The dominant story about how frontier reasoning models got good at math goes something like this: you take a base LLM, apply reinforcement learning on verifiable tasks (code execution, math answer-checking), and the model learns new reasoning strategies. The chain-of-thought, the backtracking, the step-checking — all of it emerges from RL. Models like o1 and R1 are regularly described as having acquired capabilities their base counterparts simply don’t have.
A new paper, “Rethinking RL for LLM Reasoning” by Akgül and colleagues, challenges this picture directly. Their argument: RL doesn’t expand what a model can do. It selects from what the model already knows how to do.
The Claim and the Evidence
The core finding is empirical, not theoretical. When the authors examine exactly where RL changes a model’s outputs, they find that only 1–3% of token positions differ between RL-trained and base model outputs. More importantly, those positions aren’t random: the promoted token at each affected position is always within the base model’s top-5 alternatives. RL isn’t writing new tokens into the model’s vocabulary of solutions; it’s upweighting ones that were already plausible.
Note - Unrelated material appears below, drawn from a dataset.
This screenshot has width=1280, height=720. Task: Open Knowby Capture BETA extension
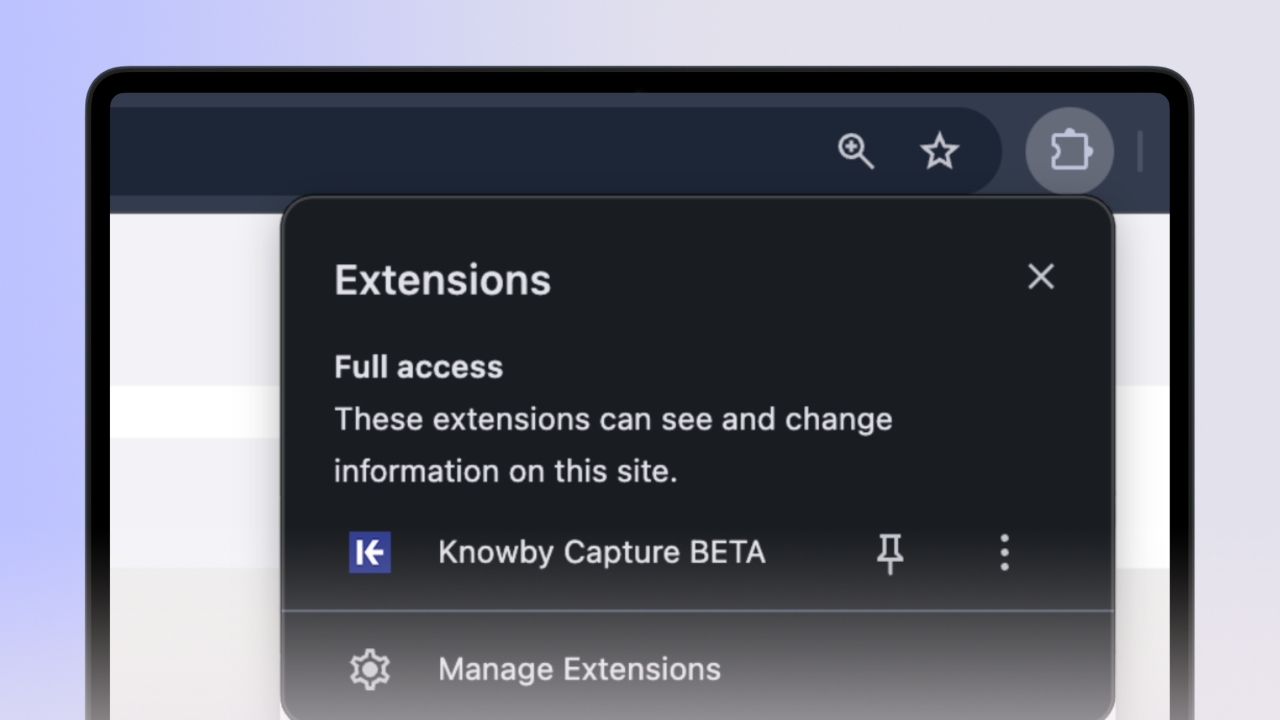click(x=601, y=552)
The causal check is clever. If you go into a base model’s output, find the positions RL would affect (identifiable from the base model’s own entropy — no RL model required), and manually push the token toward what RL would have chosen, you recover a large fraction of RL’s accuracy gain. Random corrections at other positions don’t help. This strongly suggests that what RL provides is a selection mechanism over existing strategies rather than new strategies.
They also show that the accuracy improvement is representable in a tiny fraction of model parameters — further evidence that the change is shallow in a meaningful sense.
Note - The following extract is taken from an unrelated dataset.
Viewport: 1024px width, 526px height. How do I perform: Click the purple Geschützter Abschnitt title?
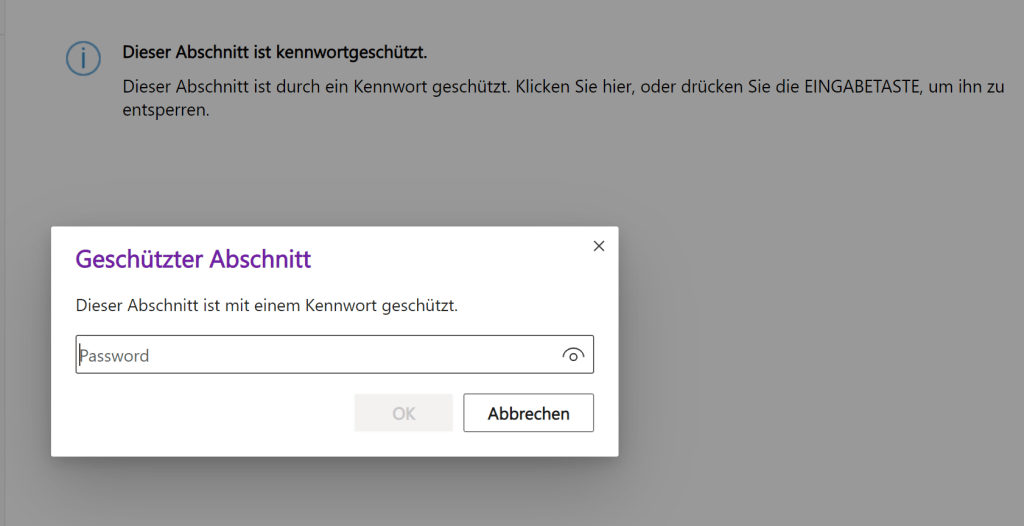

What ReasonMaxxer Does with This
If the value of RL is in identifying and upweighting certain token positions, you don’t necessarily need the full RL training loop to capture that value. The authors build ReasonMaxxer around this insight: use the base model’s entropy to identify decision-critical positions, apply targeted interventions at those positions (via a small auxiliary model trained cheaply), and skip the expensive RL loop. The result matches full RL accuracy at roughly three orders of magnitude lower compute cost.
To be clear about the scope: this is tested on the kind of benchmarks RL reasoning is usually evaluated against (math, logical reasoning). It’s not a claim about every use of RL in training, and it doesn’t address RLHF for value alignment, which operates differently.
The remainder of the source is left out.